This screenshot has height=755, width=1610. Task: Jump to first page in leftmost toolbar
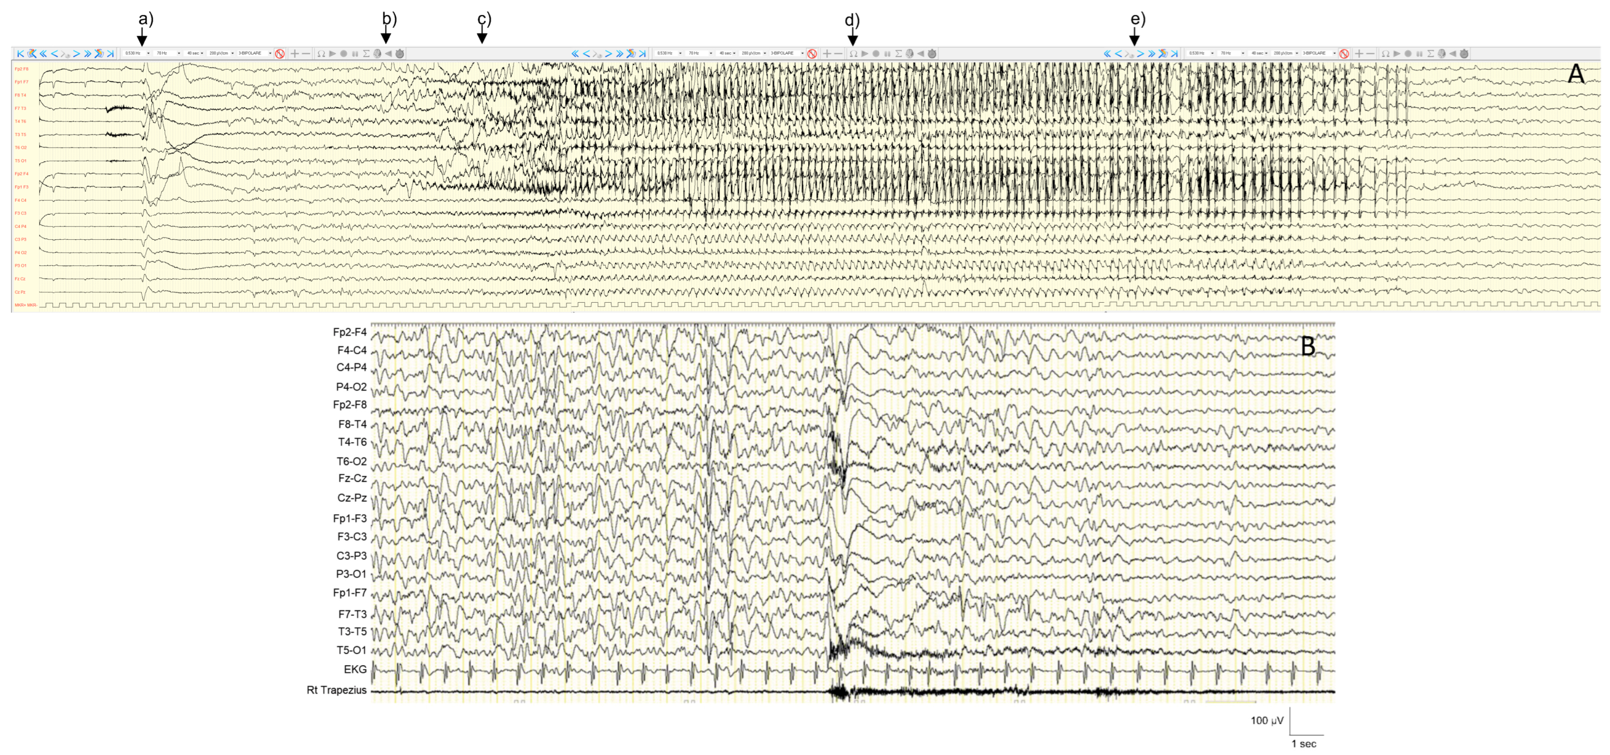pos(20,54)
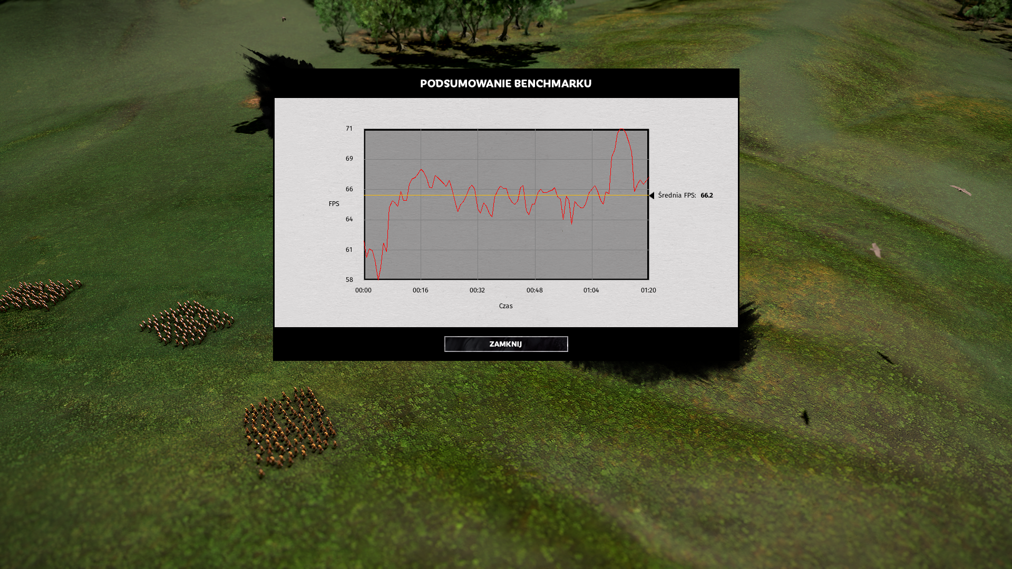Click the orange average FPS line
1012x569 pixels.
coord(506,195)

# Task directions:
Only the pictures are to be left out; repeat everything else in the records above exactly.

# Response:
This screenshot has height=755, width=1610. Task: Jump to first page in leftmost toolbar
pos(20,54)
Click the orange average FPS line
1012x569 pixels.
coord(506,195)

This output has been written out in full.